BEGIN

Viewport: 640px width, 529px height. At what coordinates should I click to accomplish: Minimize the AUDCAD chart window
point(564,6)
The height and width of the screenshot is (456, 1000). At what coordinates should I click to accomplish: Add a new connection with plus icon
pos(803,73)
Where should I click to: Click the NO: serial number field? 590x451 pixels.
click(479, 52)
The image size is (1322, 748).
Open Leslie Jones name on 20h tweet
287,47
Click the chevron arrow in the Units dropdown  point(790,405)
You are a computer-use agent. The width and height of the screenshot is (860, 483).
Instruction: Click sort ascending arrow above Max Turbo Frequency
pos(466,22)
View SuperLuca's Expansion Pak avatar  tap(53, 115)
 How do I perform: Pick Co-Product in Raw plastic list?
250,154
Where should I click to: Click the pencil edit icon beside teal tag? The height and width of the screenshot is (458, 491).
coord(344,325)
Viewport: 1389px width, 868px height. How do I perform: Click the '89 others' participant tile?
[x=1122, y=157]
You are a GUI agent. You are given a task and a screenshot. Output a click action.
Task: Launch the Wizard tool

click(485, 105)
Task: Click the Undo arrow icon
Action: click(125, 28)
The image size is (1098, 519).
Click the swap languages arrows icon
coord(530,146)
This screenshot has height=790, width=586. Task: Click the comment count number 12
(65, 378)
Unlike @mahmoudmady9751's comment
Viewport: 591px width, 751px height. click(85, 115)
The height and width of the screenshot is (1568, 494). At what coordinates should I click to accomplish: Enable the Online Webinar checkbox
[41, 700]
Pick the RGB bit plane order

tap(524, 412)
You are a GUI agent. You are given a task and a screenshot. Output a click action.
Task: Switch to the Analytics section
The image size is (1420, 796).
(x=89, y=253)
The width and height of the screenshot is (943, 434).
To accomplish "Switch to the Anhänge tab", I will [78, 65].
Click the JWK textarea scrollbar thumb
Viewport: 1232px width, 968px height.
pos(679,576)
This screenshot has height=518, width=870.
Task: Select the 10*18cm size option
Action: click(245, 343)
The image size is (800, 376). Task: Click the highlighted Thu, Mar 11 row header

END

WHAT IS EXPECTED: Print, exactly and only, the lines running from the one with "Where should I click to: Click the pencil" to the end of the data above.

TASK RESPONSE:
Where should I click to: Click the pencil edit icon beside teal tag? The height and width of the screenshot is (458, 491).
coord(344,325)
Viewport: 1389px width, 868px height. How do I perform: Click the '89 others' participant tile?
[x=1122, y=157]
You are a GUI agent. You are given a task and a screenshot. Output a click action.
Task: Launch the Wizard tool

click(485, 105)
Task: Click the Undo arrow icon
Action: click(125, 28)
The image size is (1098, 519).
Click the swap languages arrows icon
coord(530,146)
This screenshot has height=790, width=586. Task: Click the comment count number 12
(65, 378)
Unlike @mahmoudmady9751's comment
Viewport: 591px width, 751px height. click(85, 115)
The height and width of the screenshot is (1568, 494). At what coordinates should I click to accomplish: Enable the Online Webinar checkbox
[41, 700]
Pick the RGB bit plane order

tap(524, 412)
You are a GUI agent. You are given a task and a screenshot. Output a click action.
Task: Switch to the Analytics section
The image size is (1420, 796).
(x=89, y=253)
The width and height of the screenshot is (943, 434).
To accomplish "Switch to the Anhänge tab", I will [78, 65].
Click the JWK textarea scrollbar thumb
Viewport: 1232px width, 968px height.
pos(679,576)
This screenshot has height=518, width=870.
Task: Select the 10*18cm size option
Action: click(245, 343)
The image size is (800, 376). Task: Click the highlighted Thu, Mar 11 row header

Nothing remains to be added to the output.